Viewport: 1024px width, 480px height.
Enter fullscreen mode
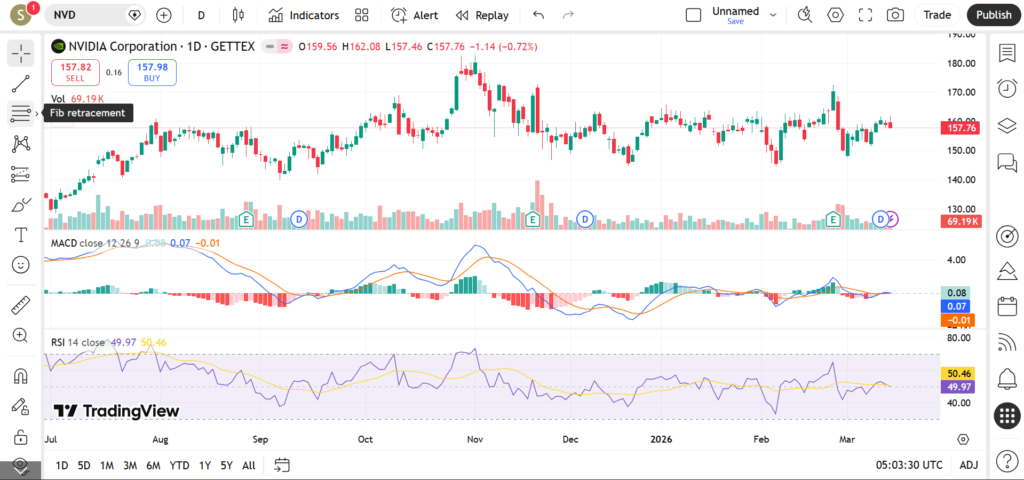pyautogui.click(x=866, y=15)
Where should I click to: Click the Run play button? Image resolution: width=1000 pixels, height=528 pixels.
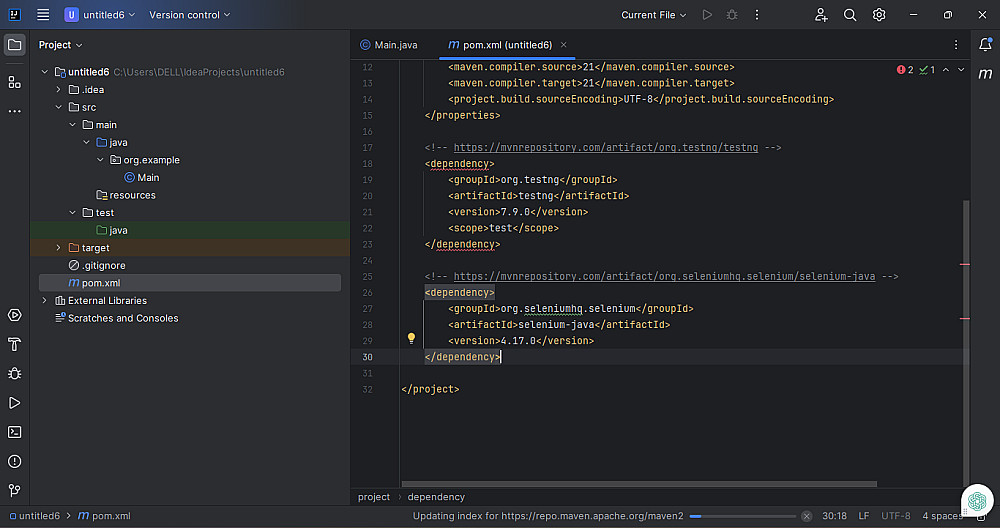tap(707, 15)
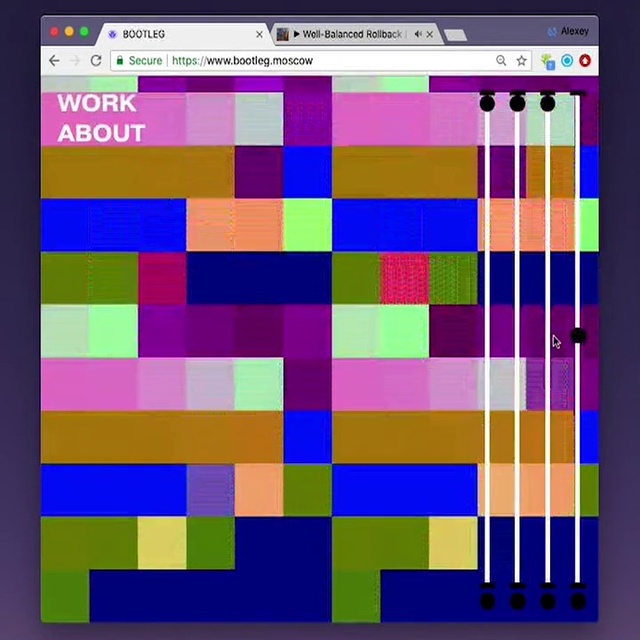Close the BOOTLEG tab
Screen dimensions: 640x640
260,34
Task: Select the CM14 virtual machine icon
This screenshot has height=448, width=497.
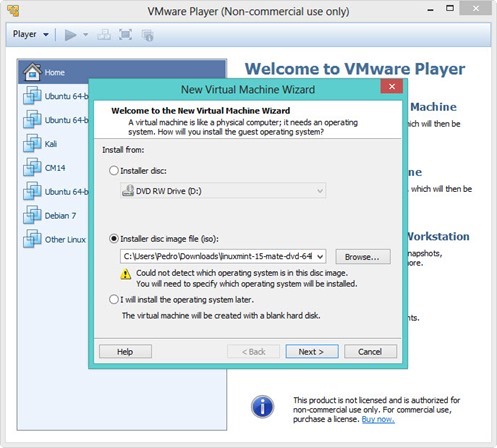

========

[Requirement] Convert the lines above into a numbered list, skipping any blank lines. Leave the pictures out of your answer.

[Task output]
1. Viewport: 1024px width, 480px height.
2. Enter fullscreen mode
3. pyautogui.click(x=866, y=15)
4. Where should I click to: Click the Run play button? Image resolution: width=1000 pixels, height=528 pixels.
5. tap(707, 15)
6. Close the BOOTLEG tab
7. Screen dimensions: 640x640
8. 260,34
9. Task: Select the CM14 virtual machine icon
10. This screenshot has height=448, width=497.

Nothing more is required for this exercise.